Numa decisão estudada e ponderada relativamente à nossa herança para gerações futuras, decidi em conjunto com a minha mulher darmos mais uma alegria aos nossos pais: Um neto.
Sim, é oficial e está registado em vídeo, fotografia e também em todos os exames que a minha mulher e sócia neste projecto têm feito desde o momento em que nos decidimos iniciar esta empreitada.
Como em todos os projectos em Portugal, o nosso sofre dos mesmos males.
As negociações com o cliente não foram muito longe pois este não sabia bem o que queria:
“Não me importo que seja menino ou menina. Se for menina também é bom. Se for menino também quero.” E se não chover amanhã, faz sol.
O âmbito fica claramente mal definido, sendo absolutamente claro para todos que mesmo sem definições concretas, mas com um objectivo absolutamente inalterável: O projecto terá de ter a duração máxima de 9 meses.
O cliente dificilmente ficará satisfeito:
“Pois, quando tu nasceste eras muito maior. Eu disse-te que ela tinha de comer mais.”
Ou qualquer outro comentário embaraçoso como “Sabes, filho, quando nasceste a enfermeira andou a mostrar os teus genitais a toda a gente por serem tão grandes.”
É natural que os rapazes acabem por isso por chorar mais que as raparigas. Eu também devo ter chorado bastante pois após 9 meses de chutar as minhas próprias bolas, deviam estar roxas.
Quanto ao planeamento deste projecto então nem se fala. Empurra daqui, puxa dali, e duas semanas depois compra-se Predictor que “A primeira a saber és tu.”
Pois. Ela e todo o pessoal hospitalar que lhe deu assistência nesse dia.
Já não se arranjam fornecedores em condições. São todos iguais.

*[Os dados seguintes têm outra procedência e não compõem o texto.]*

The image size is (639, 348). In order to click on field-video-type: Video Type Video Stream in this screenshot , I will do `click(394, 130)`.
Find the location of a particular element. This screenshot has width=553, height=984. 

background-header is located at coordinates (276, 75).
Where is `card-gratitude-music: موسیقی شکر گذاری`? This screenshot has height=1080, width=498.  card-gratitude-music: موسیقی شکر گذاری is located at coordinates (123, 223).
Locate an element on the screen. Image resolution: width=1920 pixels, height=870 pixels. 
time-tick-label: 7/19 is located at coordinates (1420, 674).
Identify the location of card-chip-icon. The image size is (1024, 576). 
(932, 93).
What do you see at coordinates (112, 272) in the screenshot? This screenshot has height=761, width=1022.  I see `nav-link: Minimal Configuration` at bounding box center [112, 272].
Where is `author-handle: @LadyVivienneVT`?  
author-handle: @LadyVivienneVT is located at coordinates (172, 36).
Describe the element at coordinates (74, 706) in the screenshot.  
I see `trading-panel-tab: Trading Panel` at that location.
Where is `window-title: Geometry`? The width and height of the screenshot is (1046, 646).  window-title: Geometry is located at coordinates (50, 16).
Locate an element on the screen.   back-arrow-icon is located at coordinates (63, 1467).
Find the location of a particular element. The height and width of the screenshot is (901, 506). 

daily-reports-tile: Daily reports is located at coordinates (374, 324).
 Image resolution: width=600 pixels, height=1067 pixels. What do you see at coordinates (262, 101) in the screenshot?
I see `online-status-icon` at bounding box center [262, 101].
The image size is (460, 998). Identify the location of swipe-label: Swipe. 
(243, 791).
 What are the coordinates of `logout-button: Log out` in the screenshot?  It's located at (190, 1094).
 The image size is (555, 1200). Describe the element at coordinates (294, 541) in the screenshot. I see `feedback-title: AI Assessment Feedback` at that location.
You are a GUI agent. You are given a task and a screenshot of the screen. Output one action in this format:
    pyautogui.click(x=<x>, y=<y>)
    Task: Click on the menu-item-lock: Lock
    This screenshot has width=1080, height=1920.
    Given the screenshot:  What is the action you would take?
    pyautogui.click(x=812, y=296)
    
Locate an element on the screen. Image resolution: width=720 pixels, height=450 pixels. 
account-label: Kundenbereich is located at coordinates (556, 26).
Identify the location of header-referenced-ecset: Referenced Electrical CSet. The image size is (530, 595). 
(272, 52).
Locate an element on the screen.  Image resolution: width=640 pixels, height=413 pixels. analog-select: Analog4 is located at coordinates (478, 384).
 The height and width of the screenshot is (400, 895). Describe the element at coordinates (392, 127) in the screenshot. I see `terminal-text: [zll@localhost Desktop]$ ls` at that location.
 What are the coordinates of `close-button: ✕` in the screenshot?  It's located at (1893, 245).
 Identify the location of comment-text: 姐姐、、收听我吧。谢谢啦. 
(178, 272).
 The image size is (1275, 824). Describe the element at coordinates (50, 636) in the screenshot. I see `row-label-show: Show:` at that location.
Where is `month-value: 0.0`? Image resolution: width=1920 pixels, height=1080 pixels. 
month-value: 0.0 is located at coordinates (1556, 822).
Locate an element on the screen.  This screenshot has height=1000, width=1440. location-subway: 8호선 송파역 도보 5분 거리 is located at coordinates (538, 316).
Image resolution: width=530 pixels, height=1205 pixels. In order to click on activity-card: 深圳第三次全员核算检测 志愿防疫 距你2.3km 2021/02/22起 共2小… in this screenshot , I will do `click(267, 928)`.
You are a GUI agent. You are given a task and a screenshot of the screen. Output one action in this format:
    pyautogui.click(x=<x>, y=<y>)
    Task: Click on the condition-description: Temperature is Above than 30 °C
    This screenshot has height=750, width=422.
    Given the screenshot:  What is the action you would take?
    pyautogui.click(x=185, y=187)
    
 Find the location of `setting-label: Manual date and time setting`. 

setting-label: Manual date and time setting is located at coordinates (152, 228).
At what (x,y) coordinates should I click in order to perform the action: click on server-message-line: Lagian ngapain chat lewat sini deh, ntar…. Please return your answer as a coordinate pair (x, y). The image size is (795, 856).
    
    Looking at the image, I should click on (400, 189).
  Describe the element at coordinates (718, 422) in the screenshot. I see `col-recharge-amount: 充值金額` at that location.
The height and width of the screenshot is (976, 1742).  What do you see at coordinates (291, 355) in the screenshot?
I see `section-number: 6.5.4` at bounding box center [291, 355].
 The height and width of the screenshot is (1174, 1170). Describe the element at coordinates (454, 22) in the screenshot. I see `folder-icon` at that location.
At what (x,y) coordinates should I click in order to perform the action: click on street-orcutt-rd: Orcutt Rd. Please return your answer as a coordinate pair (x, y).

A desculpa é sempre a mesma. “O senhor já me entregou o material com defeito.”
“Com defeito não, meu senhor. Que a minha mulher não é nenhum forno de segunda.”
E pimba. A barriga a crescer e os dias a passar. A coisa estava a aquecer.
Não houve análise e planeamento que resistissem.
Entre listas hospitalares de enxoval para o menino e roupa para a menina, mobilou-se o quarto da criança.
Num esforço de minimizar o impacto da chegada do novo elemento, dirigindo-nos até às creches locais à procura de uma que com berçário pudesse acolhê-lo após o período inicial de repouso do parto da mãe.
Claro que os míseros quatro meses a que as progenitoras da raça humana têm por direito ficam muito aquém das estimativas dos técnicos competentes: As gerações e gerações de mães que nos trouxeram até aos dias de hoje.
É claro que ninguém se lembrou de contractualizar a manutenção posterior:
– Para lavar e limpar mensalmente propomo-vos um valor fixo…
Mas não pensem que isso vos livra de trabalhar, porque como todo o bom fornecedor de serviços se alguma coisa corresse mal, digamos uma diarreia a resposta era logo:
– Bom… Isso não estava contractualizado. Vamos analisar o pedido. Mas que fique assente que foi alguma coisa que lhe deram e não fomos nós.
Agora que falta tão pouco tempo para o projecto chegar ao fim, surgem os pássaros todos de mau agoiro com histórias de experiências tipo campo de concentração e momentos de angústia nocturnos:
– A amiga da minha prima quando foi para sair a criança, o médico meteu ferros, meteu ventosa e no fim teve de sair com um saca rolhas.
– Eu não durmo nada desde que ele nasceu. Só pensa em comer e cagar.
A parte mais difícil no final de um projecto é sempre a motivação. Ninguém ajuda. É toda a gente a desajudar.
– Ele vai sair com a mudança da lua. É como as marés e as lulas.
Naturalmente que quando a criança estiver cá fora toda a gente vai dizer:
– Eu tinha dito. Eu sabia.
Mas venha lá o rapaz Tomás.
A ferros ou ventosa.
Com a lua ou com a maré.
De cabeças ou de pés.
Ele que não se preocupe com o que vão dizendo as más línguas, pois que o que interessa é que vai ser o projecto mais lindo do papá e da mamã.